ASSIGNMENT 1> In the text on match safety measures, restate the passage from "The new safety" to "15 radio broadcasters.", swapping "red zone" for "restricted zone".
ASSIGNMENT 2> Translate this sentence from the text on match safety measures into Spanish: "All players and club staff are required to have two tests a week for Covid-19."

EXTRACT>
....................

The new safety measures cover every aspect of a match. The field will be divided into different zones, with the tunnel and pitch set to be part of the 'red zone' and open only to those who have had a test within the past five days and operating at a maximum capacity of 110 people. The 'green and amber zones' will then be accessible to the stadiums remaining quota of 222 people, including broadcaster, 25 written journalists and 15 radio broadcasters.

All players and club staff are required to have two tests a week for Covid-19. So far, after more than 8000 tests across eight rounds, there have been 16 positive tests, including two from the latest batch of tests. On arrival at the stadium, every player and essential member of staff will have to present a 'clinical passport' - essentially a barcode which will be scanned to prove they have tested negative for Covid-19 in the previous five days/

In stadiums that only have one tunnel, the away team must emerge onto the pitch first, then followed by the home team. Whilst lining up in the tunnel, the players must remain in a staggered formation and once on the pitch, handshakes between both sets of players will no longer happen, a measure brought in before the league was brought to a halt in March.

For the remainder of the season, teams will be allowed to make five substitutions instead of the usual three, though these changes must be made within three stoppages. Teams will also be able to name nine possible changes instead of the usual seven. The change was approved by the International Football Association Board (IFAB) ahead of the Bundelsiga's restart, to help protect player welfare with fixtures set to come thick and fast as the sport continues its schedule in a restricted time frame and in different weather conditions.

With games being played behind-closed-doors, a number of innovations including tunnel cameras and audio from the coin toss will be in place. Some viewers may also have the option to listen to games with or without artificial crowd noise, but players will not hear the audio effects. It has been revealed that the seats nearest the pitch will also have covers designed by each club 'to improve the environment both visually and acoustically'. The Premier League has also said that live video feeds featuring 16 supporters from each club will be made available to broadcasters and to clubs for use on big screens during matches.

....................

SOURCE INFORMATION>

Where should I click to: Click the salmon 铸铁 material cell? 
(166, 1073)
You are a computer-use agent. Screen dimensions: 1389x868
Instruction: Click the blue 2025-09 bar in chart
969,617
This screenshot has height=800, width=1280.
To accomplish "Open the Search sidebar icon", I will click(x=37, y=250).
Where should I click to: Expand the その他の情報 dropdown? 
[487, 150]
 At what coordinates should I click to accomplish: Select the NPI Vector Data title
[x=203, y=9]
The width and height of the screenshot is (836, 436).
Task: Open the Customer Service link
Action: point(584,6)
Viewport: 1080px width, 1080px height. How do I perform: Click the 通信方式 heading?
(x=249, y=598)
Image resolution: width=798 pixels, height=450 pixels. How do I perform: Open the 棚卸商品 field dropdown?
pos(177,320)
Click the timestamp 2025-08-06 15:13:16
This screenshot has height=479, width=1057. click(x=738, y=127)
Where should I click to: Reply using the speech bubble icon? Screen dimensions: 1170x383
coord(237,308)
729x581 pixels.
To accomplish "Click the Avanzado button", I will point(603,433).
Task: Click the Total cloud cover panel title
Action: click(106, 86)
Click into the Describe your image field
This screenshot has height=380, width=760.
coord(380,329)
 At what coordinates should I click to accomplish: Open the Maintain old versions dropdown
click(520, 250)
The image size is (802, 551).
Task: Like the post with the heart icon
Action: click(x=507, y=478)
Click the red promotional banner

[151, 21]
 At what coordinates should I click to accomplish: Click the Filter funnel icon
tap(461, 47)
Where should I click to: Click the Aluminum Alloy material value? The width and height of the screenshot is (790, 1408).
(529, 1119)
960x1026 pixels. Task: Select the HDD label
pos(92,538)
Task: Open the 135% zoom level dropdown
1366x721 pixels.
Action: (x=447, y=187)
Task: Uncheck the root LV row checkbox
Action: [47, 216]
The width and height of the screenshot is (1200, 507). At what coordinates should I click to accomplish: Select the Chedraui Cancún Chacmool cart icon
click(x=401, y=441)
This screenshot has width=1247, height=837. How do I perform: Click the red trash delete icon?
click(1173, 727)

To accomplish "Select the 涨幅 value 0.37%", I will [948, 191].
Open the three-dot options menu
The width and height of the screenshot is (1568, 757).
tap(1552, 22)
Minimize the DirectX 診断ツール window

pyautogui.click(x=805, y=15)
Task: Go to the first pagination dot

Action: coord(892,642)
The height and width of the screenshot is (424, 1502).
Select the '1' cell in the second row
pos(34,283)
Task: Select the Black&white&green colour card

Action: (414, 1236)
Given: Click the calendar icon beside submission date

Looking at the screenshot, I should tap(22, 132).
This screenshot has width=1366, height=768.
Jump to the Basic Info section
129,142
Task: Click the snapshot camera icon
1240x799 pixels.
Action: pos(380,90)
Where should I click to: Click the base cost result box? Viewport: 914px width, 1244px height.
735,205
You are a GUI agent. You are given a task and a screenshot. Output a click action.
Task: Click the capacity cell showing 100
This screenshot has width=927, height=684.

....................

EXPECTED ANSWER 1>
The new safety measures cover every aspect of a match. The field will be divided into different zones, with the tunnel and pitch set to be part of the 'restricted zone' and open only to those who have had a test within the past five days and operating at a maximum capacity of 110 people. The 'green and amber zones' will then be accessible to the stadiums remaining quota of 222 people, including broadcaster, 25 written journalists and 15 radio broadcasters.

EXPECTED ANSWER 2> Todos los jugadores y el personal del club deben hacerse dos pruebas de Covid-19 a la semana.